## EXERCISE REQUIREMENTS
Copy the data verbatim, from the line holding "Task: Select the Absent In Days value field" through the final line of the data, with both ends included.
■ ■ ■ ■ ■
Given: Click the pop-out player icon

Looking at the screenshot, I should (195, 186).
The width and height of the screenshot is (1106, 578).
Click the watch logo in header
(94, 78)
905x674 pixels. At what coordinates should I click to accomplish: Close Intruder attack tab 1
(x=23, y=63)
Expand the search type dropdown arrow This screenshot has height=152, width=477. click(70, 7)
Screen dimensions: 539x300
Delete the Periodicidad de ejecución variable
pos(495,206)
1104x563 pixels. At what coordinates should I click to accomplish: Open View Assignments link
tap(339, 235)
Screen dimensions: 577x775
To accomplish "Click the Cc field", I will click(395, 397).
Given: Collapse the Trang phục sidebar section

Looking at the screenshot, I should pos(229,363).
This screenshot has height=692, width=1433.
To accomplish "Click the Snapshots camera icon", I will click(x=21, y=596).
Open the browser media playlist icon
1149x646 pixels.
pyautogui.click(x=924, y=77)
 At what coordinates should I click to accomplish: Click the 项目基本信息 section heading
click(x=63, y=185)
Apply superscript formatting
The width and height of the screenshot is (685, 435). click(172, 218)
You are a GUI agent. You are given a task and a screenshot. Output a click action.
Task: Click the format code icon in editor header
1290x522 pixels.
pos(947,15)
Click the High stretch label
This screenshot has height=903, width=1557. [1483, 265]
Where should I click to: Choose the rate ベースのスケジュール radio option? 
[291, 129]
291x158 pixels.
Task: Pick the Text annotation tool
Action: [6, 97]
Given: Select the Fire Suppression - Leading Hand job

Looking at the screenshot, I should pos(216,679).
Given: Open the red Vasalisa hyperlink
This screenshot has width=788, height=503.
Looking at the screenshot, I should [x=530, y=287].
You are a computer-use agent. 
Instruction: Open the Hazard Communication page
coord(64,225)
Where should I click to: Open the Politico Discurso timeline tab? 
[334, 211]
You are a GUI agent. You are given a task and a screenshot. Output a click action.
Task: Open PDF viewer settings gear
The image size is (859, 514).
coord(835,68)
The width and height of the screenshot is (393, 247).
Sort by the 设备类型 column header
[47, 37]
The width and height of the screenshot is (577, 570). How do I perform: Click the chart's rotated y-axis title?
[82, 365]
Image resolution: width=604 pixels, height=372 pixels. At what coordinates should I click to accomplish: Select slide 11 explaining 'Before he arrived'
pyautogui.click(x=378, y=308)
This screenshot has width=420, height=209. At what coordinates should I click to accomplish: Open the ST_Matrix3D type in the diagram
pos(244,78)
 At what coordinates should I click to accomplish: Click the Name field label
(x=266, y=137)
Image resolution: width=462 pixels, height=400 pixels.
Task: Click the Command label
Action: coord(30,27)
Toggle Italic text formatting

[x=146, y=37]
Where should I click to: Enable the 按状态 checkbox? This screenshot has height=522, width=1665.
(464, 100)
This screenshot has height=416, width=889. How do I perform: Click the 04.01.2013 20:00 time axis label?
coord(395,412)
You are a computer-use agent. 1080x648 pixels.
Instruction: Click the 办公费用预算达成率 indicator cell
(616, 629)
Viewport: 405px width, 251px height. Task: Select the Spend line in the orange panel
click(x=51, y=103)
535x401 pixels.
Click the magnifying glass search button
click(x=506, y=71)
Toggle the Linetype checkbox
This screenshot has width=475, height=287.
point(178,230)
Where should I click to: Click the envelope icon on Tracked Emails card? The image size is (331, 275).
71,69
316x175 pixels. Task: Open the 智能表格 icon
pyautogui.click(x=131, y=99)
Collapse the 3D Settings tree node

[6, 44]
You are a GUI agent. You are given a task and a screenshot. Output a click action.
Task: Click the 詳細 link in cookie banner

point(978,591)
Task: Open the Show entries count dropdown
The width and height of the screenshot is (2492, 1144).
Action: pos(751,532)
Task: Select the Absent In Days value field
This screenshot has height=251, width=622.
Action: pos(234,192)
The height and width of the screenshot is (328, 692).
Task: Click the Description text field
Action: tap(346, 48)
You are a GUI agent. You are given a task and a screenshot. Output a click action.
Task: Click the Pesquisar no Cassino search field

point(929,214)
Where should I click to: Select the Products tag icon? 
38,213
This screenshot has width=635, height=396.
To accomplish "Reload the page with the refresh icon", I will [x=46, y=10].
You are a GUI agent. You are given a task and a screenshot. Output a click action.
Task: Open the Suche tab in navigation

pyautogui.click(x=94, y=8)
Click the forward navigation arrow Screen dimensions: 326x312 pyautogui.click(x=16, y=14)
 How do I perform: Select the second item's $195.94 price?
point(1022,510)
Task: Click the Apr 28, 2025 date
■ ■ ■ ■ ■
## EXERCISE OUTPUT
Task: Select the Absent In Days value field
This screenshot has height=251, width=622.
Action: pos(234,192)
The height and width of the screenshot is (328, 692).
Task: Click the Description text field
Action: tap(346, 48)
You are a GUI agent. You are given a task and a screenshot. Output a click action.
Task: Click the Pesquisar no Cassino search field

point(929,214)
Where should I click to: Select the Products tag icon? 
38,213
This screenshot has width=635, height=396.
To accomplish "Reload the page with the refresh icon", I will [x=46, y=10].
You are a GUI agent. You are given a task and a screenshot. Output a click action.
Task: Open the Suche tab in navigation

pyautogui.click(x=94, y=8)
Click the forward navigation arrow Screen dimensions: 326x312 pyautogui.click(x=16, y=14)
 How do I perform: Select the second item's $195.94 price?
point(1022,510)
Task: Click the Apr 28, 2025 date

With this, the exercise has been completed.